Clinical and radiological findings:  A 42-year-old male presented following a skateboarding accident with a distal third tibial fracture and a concomitant fibular fracture at the same level. The patient had a history of previous ankle trauma resulting in deformity and arthrosis. Notably, the patient exhibited significant skin changes indicative of undiagnosed peripheral vascular disease, resembling venous stasis. Initial radiographs confirmed the fracture pattern, and clinical examination highlighted the compromised soft tissue envelope.

Preoperative Plan

Planning remarks:  The preoperative plan involved closed or percutaneous clamping for reduction, followed by intramedullary nailing of the tibia while leaving the fibula unfixed due to soft tissue concerns. The intention was to stabilize the tibial fracture, optimize the patient's vascular condition, and address the chronic ankle problem electively at a later stage.

Surgical Discussion

Patient positioning:  Supine positioning was utilized for the procedure, allowing access for closed reduction and intramedullary nailing.
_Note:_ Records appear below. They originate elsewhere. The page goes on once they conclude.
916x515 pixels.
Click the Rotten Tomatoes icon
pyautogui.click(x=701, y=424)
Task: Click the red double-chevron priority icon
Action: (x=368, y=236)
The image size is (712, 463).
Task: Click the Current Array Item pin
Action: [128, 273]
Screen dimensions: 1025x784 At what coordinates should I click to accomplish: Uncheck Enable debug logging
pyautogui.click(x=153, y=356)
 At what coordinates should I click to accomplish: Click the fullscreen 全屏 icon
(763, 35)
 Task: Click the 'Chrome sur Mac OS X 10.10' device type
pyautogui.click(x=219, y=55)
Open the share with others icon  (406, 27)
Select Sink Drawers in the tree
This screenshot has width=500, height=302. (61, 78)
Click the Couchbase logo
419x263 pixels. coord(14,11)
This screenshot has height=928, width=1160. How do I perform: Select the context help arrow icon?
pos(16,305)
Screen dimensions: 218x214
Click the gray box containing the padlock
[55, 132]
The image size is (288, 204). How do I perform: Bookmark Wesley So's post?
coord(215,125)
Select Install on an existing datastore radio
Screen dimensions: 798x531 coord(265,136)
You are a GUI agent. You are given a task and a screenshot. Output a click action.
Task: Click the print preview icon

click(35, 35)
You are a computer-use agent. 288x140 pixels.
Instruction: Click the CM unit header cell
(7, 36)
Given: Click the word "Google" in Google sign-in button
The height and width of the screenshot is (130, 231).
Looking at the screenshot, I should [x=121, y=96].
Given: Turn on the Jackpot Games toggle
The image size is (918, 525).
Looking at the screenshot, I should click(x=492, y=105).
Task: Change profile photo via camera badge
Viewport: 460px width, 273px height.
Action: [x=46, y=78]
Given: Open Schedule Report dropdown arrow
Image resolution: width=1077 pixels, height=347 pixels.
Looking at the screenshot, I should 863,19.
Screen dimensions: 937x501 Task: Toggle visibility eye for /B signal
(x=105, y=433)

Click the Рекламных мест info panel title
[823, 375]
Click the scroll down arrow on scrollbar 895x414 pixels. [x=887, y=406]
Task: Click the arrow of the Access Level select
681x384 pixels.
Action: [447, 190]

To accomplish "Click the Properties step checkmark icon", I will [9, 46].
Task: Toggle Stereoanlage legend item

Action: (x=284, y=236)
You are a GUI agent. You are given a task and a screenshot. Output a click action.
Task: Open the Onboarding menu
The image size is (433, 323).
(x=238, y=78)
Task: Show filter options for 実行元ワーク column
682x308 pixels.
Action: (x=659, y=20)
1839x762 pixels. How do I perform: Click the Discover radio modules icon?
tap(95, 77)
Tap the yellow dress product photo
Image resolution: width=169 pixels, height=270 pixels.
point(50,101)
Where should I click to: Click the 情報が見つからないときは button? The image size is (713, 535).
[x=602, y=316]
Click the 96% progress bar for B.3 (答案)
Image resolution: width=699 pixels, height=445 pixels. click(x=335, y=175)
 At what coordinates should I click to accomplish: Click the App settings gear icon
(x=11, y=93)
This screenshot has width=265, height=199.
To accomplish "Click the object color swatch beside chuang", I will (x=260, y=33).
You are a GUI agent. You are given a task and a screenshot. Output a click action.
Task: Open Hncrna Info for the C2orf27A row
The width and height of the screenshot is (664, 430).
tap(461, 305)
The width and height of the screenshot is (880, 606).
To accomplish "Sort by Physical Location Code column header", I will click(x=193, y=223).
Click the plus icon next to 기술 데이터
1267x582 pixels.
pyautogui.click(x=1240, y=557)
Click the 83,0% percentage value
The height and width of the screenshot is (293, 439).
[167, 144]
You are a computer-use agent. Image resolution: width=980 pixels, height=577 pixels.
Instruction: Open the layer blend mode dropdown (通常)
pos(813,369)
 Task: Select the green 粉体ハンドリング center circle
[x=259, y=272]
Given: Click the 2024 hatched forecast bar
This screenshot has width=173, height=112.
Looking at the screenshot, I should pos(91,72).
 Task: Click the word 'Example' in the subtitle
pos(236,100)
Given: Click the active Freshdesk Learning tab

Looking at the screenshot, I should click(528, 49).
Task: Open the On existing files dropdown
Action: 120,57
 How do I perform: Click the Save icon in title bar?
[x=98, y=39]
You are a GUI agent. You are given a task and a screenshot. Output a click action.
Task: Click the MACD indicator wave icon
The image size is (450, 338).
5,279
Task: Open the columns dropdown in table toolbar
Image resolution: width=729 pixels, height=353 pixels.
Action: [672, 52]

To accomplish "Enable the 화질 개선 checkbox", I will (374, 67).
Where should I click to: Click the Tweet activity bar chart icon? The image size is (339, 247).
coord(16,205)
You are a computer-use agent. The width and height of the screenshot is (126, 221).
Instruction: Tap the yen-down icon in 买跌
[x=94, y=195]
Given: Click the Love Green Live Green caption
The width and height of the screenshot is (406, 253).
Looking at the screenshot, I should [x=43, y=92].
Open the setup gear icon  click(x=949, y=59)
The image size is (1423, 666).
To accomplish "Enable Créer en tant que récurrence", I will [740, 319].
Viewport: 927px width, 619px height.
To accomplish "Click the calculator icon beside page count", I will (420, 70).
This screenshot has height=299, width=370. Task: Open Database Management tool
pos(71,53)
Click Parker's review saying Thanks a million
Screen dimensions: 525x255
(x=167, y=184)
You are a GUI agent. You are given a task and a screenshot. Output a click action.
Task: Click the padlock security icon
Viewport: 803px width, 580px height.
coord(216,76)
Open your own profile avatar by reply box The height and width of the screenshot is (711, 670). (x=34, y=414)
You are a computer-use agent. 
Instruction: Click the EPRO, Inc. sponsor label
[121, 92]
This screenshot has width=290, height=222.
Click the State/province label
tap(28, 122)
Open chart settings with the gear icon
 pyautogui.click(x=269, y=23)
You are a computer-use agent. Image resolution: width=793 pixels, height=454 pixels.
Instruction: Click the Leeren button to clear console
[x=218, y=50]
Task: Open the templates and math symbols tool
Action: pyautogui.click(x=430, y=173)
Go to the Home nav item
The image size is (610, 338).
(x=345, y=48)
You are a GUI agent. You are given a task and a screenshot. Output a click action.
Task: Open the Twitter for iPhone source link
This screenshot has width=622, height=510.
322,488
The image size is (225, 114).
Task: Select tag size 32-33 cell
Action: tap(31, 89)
Anatomical surgical approach:  A minimally invasive approach was employed for intramedullary nailing of the tibia. This involved small incisions for guidewire insertion and nail placement, avoiding extensive dissection to preserve the compromised soft tissue envelope.

Operative remarks: 

Initial management failed at six weeks postoperatively, with valgus collapse and medial wound development, suggesting infection in the context of peripheral vascular disease. The decision was made to remove all implants, perform debridement, ream the canal, and initiate a two-week course of intravenous antibiotics. A tensioned fine wire frame was applied to manage the septic nonunion and deformity. The frame included fibular osteotomy and lengthening, syndesmosis takedown for planned arthrodesis, and medial gutter debridement. Olive wires were used to correct deformity acutely in the operating room, and the frame was locked statically.

Postoperative protocol:   The patient remained non-weight bearing until surgical and medial wounds healed at six weeks. Weight-bearing was then allowed, with dynamization of the frame at five months and removal at six and a half months.

Follow up:   Not specified.

Orthopaedic implants used:   Intramedullary nail, tensioned fine wire frame with olive wires.